EXTRAIT À LIRE –

Rudolf WACKER, Deux visages |
Rares finalement sont les livres qui bouleversent. Non de
cette facile émotion qui nous traverse au spectacle ou à l’évocation de ces
situations où la vie dont nous nous croyons proches se voit ravager, violenter,
mutiler, contrarier, par l’ordre naturel ou politique des choses. Mais de ce
saisissement intime, de cette consolante tristesse, que produit la lecture d’un
texte dont le filet lancé de phrases parvient à ramener à la conscience quelque
chose en nous de l’épaisseur frémissante et incommunicable de la vie.
Ceux de Christiane Veschambre sont de ceux-là. Dans ce tout
dernier ouvrage que publient les belles éditions isabelle sauvage, deux paroles
s’échangent de part et d’autre d’une frontière en principe impossible à
traverser, qui est de temps. Qui est aussi celle qui sépare les vivants et les
morts. L’enfant qu’elle a été se tient devant une femme parvenue au crépuscule
de sa vie au seuil de la maison qu’elle habite, trouant par sa présence
fantasmée l’univers d’habitude et la consistance plus ou moins assurée de sa
vie.
S’ensuit un étrange dialogue opposant moins des écritures
que des consciences. L’enfant bien sûr restant ignorant de ce qu’est devenue la
femme qu’elle sera ; la femme n’ayant accès à la conscience de l’enfant
qu’elle fut que par le prisme retravaillé de la mémoire. Visuellement la scène
s’ouvre sur un intérieur moitié bureau, moitié salon, aux fenêtres donnant sur
une large campagne, dont les tapis pour l’enfant figurent comme une mer qu’il
lui faudrait franchir pour avancer dans la pièce. Et dont chacun des meubles
lui fait comprendre à elle, restée l’enfant d’un couple de femme de ménage et
d’ouvrier d’usine, habitant l’espace étroit des pauvres, qu’elle se retrouve
ici face à un autre monde.

DONNÉES FOURNIES –

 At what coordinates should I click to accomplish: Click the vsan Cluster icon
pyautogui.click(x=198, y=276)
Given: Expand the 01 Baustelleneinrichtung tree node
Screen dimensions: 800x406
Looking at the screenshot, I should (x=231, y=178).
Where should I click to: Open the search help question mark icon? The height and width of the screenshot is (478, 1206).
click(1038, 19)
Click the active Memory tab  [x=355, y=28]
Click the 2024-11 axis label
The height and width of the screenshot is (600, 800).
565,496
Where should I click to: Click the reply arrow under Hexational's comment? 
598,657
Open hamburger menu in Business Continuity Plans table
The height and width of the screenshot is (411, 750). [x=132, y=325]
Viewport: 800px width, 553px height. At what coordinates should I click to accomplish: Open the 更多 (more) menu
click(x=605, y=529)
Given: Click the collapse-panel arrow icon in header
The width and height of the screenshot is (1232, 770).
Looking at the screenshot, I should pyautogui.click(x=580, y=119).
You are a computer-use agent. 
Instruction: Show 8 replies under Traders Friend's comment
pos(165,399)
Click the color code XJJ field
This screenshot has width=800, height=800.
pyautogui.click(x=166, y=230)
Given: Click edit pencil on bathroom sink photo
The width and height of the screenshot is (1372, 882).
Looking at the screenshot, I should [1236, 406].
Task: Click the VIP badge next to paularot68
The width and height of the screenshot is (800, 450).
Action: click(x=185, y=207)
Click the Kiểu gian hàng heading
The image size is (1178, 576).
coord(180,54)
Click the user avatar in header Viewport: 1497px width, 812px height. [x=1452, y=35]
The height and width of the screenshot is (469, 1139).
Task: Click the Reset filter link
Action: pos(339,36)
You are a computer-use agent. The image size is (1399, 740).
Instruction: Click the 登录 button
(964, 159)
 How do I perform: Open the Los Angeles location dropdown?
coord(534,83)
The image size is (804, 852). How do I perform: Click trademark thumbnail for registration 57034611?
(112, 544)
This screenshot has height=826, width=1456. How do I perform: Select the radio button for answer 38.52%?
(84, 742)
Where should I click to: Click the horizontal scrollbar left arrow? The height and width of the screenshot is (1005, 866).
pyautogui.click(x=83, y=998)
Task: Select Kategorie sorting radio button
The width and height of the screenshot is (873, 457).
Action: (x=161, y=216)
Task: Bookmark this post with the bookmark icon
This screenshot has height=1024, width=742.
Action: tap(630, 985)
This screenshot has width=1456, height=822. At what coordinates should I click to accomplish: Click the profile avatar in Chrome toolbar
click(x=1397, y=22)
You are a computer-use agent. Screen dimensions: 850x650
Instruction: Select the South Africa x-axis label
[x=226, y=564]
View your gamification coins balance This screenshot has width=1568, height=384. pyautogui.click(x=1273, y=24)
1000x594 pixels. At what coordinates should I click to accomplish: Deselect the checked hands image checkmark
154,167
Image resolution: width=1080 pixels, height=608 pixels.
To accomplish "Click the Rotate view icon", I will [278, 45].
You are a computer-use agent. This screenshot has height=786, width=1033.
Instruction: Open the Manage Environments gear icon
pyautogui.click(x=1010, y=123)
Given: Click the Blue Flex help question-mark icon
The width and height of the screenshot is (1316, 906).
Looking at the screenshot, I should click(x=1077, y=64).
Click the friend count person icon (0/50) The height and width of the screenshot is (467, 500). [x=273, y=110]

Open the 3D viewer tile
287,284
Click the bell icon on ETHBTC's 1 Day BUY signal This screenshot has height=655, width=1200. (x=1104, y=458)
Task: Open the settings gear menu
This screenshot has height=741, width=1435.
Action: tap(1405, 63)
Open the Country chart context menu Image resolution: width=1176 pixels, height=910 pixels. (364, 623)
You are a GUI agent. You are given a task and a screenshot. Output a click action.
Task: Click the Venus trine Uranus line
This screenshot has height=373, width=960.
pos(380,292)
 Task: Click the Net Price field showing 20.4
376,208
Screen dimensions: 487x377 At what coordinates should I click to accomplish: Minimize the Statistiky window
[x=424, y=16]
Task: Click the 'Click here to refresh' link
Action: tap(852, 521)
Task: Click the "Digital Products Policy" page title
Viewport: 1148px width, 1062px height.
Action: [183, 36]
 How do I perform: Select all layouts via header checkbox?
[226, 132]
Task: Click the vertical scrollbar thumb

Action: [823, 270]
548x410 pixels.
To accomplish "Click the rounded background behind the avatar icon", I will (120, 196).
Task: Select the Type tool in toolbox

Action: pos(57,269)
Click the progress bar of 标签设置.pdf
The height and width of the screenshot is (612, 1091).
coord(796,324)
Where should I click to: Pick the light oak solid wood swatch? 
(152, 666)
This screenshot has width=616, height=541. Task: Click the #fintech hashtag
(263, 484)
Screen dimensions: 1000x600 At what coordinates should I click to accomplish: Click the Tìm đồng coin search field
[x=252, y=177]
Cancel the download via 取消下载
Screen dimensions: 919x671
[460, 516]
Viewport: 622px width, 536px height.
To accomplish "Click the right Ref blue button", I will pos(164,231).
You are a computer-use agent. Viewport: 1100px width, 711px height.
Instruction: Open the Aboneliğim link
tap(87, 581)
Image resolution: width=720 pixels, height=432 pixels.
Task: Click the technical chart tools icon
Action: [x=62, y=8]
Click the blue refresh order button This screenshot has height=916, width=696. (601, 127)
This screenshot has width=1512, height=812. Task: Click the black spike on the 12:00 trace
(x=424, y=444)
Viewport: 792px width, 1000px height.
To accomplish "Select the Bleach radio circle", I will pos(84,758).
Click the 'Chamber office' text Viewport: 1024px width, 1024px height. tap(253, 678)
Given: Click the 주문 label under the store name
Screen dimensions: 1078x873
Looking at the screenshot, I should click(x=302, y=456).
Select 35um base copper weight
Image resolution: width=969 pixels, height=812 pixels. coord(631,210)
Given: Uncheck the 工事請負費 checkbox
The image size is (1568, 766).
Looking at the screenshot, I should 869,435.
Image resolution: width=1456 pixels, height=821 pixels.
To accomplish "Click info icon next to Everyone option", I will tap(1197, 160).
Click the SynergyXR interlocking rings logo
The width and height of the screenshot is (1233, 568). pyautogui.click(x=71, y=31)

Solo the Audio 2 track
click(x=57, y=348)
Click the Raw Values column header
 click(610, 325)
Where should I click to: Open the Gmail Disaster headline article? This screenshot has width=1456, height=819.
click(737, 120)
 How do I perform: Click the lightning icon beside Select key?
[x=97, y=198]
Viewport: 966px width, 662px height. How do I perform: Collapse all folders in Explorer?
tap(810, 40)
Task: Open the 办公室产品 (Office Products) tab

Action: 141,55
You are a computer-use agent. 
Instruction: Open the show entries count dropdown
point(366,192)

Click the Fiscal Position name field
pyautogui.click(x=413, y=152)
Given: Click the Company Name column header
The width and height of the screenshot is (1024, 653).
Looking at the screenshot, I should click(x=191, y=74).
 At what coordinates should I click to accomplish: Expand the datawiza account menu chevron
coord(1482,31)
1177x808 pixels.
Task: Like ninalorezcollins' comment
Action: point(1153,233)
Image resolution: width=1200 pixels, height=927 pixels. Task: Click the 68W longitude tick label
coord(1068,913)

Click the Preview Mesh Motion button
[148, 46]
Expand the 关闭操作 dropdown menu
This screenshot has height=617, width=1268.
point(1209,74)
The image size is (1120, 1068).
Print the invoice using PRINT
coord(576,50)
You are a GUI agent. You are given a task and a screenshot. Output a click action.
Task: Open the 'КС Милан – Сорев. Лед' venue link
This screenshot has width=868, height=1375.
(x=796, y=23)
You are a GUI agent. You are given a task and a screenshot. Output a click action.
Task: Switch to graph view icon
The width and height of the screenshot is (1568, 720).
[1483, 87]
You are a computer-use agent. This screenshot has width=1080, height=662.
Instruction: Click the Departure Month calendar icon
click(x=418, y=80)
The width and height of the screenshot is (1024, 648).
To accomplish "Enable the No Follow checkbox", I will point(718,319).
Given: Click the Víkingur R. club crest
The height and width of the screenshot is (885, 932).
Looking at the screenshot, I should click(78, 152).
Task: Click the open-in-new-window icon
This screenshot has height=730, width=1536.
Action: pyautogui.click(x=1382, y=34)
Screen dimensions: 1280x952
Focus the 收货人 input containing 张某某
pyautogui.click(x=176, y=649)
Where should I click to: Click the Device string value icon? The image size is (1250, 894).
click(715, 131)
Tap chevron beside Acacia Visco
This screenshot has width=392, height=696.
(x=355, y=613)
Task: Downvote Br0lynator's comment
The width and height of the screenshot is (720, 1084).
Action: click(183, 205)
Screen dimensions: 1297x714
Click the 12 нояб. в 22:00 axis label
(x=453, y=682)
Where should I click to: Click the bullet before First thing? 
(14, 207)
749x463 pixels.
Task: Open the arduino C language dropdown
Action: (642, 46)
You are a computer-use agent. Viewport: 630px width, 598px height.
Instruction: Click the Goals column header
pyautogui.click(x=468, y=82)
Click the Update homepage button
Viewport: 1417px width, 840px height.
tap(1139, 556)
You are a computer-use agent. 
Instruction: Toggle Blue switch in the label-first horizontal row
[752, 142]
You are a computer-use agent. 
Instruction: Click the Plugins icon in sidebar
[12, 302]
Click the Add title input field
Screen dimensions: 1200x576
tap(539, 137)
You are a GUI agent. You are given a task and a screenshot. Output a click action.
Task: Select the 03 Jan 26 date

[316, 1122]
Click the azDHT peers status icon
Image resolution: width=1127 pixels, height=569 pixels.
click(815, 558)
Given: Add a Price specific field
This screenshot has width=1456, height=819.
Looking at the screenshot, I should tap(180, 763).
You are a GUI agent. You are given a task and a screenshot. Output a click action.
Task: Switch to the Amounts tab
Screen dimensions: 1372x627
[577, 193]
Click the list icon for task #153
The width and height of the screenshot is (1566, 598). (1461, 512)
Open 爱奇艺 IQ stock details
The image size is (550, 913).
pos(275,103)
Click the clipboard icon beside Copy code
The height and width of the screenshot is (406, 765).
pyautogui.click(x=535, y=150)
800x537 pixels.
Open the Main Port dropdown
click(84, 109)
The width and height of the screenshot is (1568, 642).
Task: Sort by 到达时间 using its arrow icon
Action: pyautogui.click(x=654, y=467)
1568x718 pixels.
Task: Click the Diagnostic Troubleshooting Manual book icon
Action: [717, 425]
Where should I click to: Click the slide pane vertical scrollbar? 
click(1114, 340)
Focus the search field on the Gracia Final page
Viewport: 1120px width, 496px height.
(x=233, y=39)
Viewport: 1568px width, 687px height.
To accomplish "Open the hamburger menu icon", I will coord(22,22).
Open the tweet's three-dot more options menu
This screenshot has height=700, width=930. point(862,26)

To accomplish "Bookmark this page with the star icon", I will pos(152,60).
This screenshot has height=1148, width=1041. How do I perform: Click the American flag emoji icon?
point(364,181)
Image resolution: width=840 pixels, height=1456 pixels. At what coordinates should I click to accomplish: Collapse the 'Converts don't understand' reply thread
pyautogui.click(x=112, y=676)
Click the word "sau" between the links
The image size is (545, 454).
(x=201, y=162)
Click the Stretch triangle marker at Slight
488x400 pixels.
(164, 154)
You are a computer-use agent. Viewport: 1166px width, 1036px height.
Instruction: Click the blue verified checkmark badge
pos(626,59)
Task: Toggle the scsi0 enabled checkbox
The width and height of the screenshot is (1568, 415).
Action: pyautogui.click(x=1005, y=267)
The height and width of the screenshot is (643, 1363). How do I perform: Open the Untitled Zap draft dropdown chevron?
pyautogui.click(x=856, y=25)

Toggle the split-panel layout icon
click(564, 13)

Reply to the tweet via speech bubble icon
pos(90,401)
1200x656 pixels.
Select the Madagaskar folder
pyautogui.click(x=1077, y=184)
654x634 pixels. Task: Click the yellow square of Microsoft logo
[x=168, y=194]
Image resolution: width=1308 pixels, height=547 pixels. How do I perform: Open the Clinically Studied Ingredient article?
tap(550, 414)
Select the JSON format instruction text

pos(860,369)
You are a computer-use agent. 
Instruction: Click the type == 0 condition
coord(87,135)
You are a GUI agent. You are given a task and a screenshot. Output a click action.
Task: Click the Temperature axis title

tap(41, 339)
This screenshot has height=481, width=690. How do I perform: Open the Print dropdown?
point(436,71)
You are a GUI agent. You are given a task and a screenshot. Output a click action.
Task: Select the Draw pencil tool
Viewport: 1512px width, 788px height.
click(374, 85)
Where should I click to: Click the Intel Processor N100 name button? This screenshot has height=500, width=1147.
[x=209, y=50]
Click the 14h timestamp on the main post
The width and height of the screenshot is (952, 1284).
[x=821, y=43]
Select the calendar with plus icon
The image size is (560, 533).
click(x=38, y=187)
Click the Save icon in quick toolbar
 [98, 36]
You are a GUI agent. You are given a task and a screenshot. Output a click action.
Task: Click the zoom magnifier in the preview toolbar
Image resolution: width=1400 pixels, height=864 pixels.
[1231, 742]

CONSIGNE 1 – Indiquez si chacune des affirmations suivantes concorde avec l’extrait sur l’ouvrage de Christiane Veschambre, en répondant par oui ou par non et en citant mot pour mot le passage décisif : (a) l’ouvrage paraît aux éditions isabelle sauvage ; (b) les fenêtres de la pièce donnent sur une ville ; (c) pour l’enfant, les tapis sont comme une mer à traverser.
CONSIGNE 2 – D’après l’extrait sur l’ouvrage de Christiane Veschambre, de quel couple la femme est-elle restée l’enfant ?
CONSIGNE 3 – Poursuivez l’extrait sur l’ouvrage de Christiane Veschambre à partir de l’endroit où il s’arrête.
Les données proviennent d’une autre source que l’extrait.

RÉPONSE ATTENDUE 1 –
(a) Oui : « que publient les belles éditions isabelle sauvage ».
(b) Non : « aux fenêtres donnant sur une large campagne ».
(c) Oui : « dont les tapis pour l’enfant figurent comme une mer qu’il lui faudrait franchir pour avancer dans la pièce ».

RÉPONSE ATTENDUE 2 – D’un couple de femme de ménage et d’ouvrier d’usine.

RÉPONSE ATTENDUE 3 –
Si bien entendu, dans sa recherche du moi perdu, le dispositif
imaginé par Christiane Veschambre lui offre toute latitude pour revenir, comme
elle a l’habitude de le faire, sur ses origines familiales, de raviver bien des
atmosphères, comme bien des détails précis de son existence passée, comme de
faire le point aussi sur ce qu’elle est devenue, notamment par ce que lui
auront apporté sa curiosité artistique, sa pratique personnelle de l’écriture,
sans oublier la présence à ses côtés d’un compagnon aimé, les choses comme
toujours chez Christiane Veschambre vont plus loin. Plus loin que les
pittoresques évocations sur lesquelles elle s’appuie, plus loin que les
considérations sociales même majeures qui ne sont jamais absentes de ses
réflexions, plus loin au fond que le simple contenu de matière signifiante, que
chacun trouvera à l’envie, dans ses livres.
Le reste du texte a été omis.